DPS administrative leadership did not respond to a request for comment. Dayton school board member Eric Walker released a statement of his own, calling Mims’ comments “political posturing” rather than “collaboration or community-first leadership.” He criticized Mims for standing with state legislators who have approved funding for charter or private schools at the expense of traditional public schools.
“The tragic death of Alfred Hale was a loss for our entire city.

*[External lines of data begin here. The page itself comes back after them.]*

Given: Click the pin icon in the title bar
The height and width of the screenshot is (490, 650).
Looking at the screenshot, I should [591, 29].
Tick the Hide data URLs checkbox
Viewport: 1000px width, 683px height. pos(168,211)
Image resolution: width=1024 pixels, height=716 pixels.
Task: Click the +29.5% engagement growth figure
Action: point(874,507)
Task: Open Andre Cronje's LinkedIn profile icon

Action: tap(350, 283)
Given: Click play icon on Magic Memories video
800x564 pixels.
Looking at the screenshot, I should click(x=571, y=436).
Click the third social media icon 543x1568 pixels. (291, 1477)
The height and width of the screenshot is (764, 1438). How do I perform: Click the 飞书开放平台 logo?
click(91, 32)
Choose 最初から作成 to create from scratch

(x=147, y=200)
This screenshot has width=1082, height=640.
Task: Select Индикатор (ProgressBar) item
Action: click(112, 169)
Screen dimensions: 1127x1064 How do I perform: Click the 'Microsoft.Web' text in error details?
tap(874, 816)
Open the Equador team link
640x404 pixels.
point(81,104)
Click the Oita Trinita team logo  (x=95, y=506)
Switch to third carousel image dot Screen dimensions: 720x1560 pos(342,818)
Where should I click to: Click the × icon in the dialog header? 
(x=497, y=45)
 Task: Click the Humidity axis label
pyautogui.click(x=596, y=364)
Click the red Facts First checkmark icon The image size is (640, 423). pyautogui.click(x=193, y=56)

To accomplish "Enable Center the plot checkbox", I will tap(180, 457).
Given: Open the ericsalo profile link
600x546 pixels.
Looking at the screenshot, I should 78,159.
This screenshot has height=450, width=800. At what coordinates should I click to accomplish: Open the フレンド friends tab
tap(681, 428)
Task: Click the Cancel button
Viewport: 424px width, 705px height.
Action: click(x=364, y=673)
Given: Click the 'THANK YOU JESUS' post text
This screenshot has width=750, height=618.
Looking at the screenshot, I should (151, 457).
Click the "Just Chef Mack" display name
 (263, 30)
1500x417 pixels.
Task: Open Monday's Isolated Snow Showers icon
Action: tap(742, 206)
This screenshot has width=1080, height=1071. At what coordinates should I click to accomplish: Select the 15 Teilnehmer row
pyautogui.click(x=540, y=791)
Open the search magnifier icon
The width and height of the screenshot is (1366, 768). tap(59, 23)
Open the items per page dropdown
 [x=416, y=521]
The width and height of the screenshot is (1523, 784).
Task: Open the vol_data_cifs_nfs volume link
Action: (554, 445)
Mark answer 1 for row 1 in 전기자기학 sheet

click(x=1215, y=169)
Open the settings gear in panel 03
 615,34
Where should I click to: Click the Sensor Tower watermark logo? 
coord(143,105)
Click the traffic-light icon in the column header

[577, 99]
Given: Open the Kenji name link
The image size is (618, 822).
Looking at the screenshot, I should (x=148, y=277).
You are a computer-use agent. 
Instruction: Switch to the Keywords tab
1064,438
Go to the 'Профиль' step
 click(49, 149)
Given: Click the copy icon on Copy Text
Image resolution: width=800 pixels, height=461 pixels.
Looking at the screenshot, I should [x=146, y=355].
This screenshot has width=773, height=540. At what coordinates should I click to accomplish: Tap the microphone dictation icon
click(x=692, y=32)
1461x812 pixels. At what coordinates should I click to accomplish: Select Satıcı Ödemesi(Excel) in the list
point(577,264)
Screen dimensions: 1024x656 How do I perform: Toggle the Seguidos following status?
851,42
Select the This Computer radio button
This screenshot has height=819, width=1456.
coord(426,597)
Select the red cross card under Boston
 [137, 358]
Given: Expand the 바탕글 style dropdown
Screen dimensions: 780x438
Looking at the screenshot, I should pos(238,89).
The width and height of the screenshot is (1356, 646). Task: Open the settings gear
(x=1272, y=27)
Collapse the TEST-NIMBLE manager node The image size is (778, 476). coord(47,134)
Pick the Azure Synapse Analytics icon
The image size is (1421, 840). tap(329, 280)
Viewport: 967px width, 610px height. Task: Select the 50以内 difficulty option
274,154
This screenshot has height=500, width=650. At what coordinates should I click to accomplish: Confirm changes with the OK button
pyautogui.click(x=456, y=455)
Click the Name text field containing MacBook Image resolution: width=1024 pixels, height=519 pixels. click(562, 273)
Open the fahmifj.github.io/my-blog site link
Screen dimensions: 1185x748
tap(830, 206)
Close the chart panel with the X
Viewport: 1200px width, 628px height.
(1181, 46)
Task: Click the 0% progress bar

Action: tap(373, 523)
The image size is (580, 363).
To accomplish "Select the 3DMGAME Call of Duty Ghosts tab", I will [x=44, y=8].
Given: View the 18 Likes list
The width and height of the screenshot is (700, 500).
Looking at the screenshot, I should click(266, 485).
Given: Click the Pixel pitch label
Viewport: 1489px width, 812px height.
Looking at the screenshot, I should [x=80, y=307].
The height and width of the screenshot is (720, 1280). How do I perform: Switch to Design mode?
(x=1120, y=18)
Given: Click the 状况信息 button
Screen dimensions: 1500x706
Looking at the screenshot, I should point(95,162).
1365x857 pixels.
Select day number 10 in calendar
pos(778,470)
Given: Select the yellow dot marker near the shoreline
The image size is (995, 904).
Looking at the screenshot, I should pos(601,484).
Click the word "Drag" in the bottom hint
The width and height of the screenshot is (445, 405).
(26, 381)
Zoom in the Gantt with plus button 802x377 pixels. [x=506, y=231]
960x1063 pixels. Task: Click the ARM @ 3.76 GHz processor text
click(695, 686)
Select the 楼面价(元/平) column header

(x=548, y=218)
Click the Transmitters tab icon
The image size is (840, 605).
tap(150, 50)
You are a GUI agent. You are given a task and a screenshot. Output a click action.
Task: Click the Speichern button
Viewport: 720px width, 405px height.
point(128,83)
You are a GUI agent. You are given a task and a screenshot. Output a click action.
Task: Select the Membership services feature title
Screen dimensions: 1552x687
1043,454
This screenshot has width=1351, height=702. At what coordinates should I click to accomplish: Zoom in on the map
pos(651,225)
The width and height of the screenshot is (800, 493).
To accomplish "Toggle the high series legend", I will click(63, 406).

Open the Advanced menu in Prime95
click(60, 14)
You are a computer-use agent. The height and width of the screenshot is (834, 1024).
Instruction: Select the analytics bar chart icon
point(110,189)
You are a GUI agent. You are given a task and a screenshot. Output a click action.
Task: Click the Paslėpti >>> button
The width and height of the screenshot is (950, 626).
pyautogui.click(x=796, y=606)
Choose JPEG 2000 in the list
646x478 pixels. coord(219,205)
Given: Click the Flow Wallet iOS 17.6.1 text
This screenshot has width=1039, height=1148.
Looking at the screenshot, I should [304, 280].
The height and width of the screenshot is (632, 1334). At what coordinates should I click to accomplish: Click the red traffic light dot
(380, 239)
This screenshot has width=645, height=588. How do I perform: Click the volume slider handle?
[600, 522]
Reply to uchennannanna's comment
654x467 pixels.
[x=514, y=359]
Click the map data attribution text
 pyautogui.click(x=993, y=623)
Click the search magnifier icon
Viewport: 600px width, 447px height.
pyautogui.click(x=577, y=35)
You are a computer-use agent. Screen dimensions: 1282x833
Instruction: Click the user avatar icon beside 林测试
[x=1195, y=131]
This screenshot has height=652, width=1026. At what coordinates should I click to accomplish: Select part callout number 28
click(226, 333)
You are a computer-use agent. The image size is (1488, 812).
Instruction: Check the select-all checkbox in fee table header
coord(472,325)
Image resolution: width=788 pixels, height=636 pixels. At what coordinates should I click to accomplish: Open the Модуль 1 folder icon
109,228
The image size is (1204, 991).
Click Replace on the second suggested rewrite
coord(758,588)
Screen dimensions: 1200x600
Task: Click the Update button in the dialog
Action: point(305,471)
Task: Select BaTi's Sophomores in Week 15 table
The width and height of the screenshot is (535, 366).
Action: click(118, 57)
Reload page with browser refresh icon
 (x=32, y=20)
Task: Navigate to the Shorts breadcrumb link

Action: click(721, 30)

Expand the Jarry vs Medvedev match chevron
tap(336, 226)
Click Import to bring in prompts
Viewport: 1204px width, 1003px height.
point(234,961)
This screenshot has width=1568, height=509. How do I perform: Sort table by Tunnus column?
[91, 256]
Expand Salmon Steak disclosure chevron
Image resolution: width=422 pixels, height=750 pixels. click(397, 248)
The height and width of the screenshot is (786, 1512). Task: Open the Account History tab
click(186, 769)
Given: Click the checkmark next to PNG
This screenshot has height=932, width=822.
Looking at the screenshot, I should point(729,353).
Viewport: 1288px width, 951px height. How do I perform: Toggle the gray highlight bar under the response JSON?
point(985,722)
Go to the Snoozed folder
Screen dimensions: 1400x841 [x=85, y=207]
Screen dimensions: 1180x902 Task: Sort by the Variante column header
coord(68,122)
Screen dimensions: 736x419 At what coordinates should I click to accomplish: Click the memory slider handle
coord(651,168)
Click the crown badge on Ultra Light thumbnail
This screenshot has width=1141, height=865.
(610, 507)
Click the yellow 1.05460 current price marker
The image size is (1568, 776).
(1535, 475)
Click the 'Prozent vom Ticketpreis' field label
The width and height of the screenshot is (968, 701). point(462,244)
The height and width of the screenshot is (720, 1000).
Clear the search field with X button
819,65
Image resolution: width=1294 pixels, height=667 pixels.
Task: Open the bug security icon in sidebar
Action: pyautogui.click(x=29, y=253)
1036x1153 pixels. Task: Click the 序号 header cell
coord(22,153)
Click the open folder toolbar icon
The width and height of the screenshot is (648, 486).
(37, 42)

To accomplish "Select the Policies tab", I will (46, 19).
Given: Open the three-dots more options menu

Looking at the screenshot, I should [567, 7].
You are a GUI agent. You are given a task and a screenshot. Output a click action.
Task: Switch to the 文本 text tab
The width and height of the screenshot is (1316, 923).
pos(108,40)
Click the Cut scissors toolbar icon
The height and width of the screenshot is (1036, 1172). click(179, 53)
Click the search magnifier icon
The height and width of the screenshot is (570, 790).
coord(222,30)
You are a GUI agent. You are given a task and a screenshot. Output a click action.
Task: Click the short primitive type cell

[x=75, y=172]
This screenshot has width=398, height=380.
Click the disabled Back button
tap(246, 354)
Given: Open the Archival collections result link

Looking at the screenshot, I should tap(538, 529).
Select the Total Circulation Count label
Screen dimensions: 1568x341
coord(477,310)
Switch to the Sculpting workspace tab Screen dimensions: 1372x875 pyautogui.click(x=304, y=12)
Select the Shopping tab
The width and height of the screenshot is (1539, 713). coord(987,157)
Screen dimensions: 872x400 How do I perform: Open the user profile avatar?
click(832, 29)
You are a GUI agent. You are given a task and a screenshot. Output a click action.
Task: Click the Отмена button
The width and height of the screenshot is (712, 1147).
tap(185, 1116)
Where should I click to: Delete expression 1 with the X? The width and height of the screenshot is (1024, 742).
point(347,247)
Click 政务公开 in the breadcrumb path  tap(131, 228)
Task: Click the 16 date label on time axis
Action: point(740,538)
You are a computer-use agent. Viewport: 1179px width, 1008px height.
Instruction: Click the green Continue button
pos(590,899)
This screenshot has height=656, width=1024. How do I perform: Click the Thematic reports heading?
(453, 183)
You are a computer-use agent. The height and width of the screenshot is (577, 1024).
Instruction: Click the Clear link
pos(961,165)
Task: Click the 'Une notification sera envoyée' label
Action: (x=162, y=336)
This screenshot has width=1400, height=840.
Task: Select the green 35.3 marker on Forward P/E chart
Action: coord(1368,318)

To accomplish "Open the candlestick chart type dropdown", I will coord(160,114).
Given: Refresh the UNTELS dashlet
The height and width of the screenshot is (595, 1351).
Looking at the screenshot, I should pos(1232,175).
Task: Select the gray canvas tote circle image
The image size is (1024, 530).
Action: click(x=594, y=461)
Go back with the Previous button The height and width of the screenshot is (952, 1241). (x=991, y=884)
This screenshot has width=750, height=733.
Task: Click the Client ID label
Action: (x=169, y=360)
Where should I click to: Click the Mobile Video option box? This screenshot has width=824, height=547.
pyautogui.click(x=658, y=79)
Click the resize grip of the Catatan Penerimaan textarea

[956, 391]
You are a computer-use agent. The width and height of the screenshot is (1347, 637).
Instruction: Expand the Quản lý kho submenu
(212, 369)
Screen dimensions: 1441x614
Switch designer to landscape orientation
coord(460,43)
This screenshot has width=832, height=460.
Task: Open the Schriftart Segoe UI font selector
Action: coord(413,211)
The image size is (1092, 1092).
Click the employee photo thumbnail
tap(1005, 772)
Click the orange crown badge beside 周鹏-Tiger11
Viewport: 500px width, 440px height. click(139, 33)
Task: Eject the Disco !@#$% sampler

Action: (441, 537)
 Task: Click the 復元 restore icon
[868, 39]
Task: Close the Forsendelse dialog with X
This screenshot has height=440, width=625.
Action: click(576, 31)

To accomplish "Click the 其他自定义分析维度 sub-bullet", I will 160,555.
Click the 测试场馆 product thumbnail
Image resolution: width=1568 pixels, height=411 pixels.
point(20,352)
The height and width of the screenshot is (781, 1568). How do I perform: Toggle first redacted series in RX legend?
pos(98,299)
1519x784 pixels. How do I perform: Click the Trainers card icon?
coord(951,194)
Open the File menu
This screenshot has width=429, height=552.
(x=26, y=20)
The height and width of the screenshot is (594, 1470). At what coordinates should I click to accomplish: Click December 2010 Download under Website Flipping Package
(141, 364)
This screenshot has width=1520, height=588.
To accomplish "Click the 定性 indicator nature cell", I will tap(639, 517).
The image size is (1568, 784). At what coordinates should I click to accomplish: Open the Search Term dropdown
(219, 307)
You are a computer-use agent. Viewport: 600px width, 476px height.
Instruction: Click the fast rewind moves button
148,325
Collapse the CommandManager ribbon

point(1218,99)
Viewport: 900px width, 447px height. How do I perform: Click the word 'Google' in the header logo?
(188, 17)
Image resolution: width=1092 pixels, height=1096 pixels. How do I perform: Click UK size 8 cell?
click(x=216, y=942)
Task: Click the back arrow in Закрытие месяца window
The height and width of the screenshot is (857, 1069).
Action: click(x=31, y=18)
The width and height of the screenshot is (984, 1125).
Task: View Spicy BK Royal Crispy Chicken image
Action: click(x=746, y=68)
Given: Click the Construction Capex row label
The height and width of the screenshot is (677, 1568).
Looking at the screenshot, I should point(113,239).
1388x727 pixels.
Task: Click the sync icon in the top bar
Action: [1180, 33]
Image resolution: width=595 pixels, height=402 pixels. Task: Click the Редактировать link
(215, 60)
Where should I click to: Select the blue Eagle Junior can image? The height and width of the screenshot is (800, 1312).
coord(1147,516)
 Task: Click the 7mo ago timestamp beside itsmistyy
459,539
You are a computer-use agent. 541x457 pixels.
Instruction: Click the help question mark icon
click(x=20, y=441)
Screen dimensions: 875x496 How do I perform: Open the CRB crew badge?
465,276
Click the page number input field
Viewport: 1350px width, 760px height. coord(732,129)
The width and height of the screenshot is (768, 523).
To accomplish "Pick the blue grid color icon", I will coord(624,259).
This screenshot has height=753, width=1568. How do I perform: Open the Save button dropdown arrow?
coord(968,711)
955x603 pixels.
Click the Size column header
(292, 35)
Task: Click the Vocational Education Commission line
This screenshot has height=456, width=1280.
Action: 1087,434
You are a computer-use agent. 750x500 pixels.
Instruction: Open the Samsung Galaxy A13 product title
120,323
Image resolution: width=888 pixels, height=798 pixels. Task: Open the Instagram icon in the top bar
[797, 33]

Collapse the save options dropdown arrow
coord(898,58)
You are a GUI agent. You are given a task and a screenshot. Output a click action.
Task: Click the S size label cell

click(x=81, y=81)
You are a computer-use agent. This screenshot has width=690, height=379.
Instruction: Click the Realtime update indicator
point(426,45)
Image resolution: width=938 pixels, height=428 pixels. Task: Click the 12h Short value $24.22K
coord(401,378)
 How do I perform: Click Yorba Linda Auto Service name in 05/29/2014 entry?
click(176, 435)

But exploiting that tragedy to push anti-public school legislation without so much as a conversation with the Dayton Public Schools board is unacceptable.”
Plummer said students who come downtown have caused problems around the bus hub, including at the downtown Dayton Metro Library, which recently instituted a chaperone policy after large brawls broke out involving young people.
He also said the current busing system is unfair to students who are having to spend far too much time getting to school and returning home after school.
“I’m not telling you how to transfer your students, how to do your business, I’m just telling you it’s no longer going to happen in downtown Dayton,” Plummer said.
Plummer said parents who live in the district but whose kids go to non-DPS schools still pay taxes that entitle them to benefit from school busing.
Greater Dayton RTA CEO Bob Ruzinsky said the school district’s busing model is a problem and RTA has opposed it for years.
Credit: Bryant Billing
Credit: Bryant Billing
He said the school district doesn’t have a contract with the RTA for school busing — the district just buys public bus passes in bulk for its students. He said RTA is not legally allowed to deny the purchases of these passes.
“Dayton Public schools are the responsible party,” Ruzinsky said. “It’s their students, it’s their responsibility to transport their students, and they should be solving this problem.”
Rep. Plummer also got a provision added to the recently approved state transportation budget that requires the Greater Dayton RTA to contract with law enforcement to provide security at the downtown transportation hub.
The RTA says it already meets this requirement because the agency contracts with Dayton police for security at hub.
Plummer said state lawmakers may try to pursue capital dollars or other funding to help pay for an alternative to DPS’ current busing arrangement.
He said the state could impose financial penalties if Dayton students continue to transfer buses downtown if the proposed measure becomes law.